What the exercise asks: Pull every line that includes the word "will" out of the data below and copy it.
[Entries provided — start]
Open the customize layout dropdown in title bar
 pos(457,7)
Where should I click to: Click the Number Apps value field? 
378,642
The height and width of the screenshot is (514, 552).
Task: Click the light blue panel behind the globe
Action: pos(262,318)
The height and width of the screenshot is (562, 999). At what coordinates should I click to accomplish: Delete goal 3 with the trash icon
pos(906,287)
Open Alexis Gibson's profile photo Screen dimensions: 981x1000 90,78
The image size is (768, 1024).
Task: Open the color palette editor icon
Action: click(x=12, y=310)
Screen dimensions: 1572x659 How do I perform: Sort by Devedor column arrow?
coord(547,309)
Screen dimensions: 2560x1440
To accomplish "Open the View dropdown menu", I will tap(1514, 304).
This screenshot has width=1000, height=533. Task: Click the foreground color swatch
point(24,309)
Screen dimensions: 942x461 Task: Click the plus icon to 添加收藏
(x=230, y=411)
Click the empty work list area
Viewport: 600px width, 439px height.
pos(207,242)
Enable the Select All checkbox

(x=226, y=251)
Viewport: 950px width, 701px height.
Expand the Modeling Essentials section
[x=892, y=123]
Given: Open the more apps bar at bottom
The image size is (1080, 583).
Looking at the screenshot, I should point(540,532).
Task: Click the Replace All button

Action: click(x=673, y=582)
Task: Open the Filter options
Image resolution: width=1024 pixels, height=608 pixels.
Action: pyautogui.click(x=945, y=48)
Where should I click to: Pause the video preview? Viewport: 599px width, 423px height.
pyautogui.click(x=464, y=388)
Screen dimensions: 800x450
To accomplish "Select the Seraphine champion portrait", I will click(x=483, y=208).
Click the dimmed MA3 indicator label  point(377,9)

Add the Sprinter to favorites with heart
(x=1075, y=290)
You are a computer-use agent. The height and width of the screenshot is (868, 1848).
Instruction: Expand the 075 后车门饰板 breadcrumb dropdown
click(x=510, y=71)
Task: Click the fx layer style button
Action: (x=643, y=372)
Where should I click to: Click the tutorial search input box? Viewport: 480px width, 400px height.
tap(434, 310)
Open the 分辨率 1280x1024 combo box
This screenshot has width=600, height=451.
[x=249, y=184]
[Entries provided — finish]
Exercise output:
To accomplish "Open the View dropdown menu", I will tap(1514, 304).
To accomplish "Select the Seraphine champion portrait", I will click(x=483, y=208).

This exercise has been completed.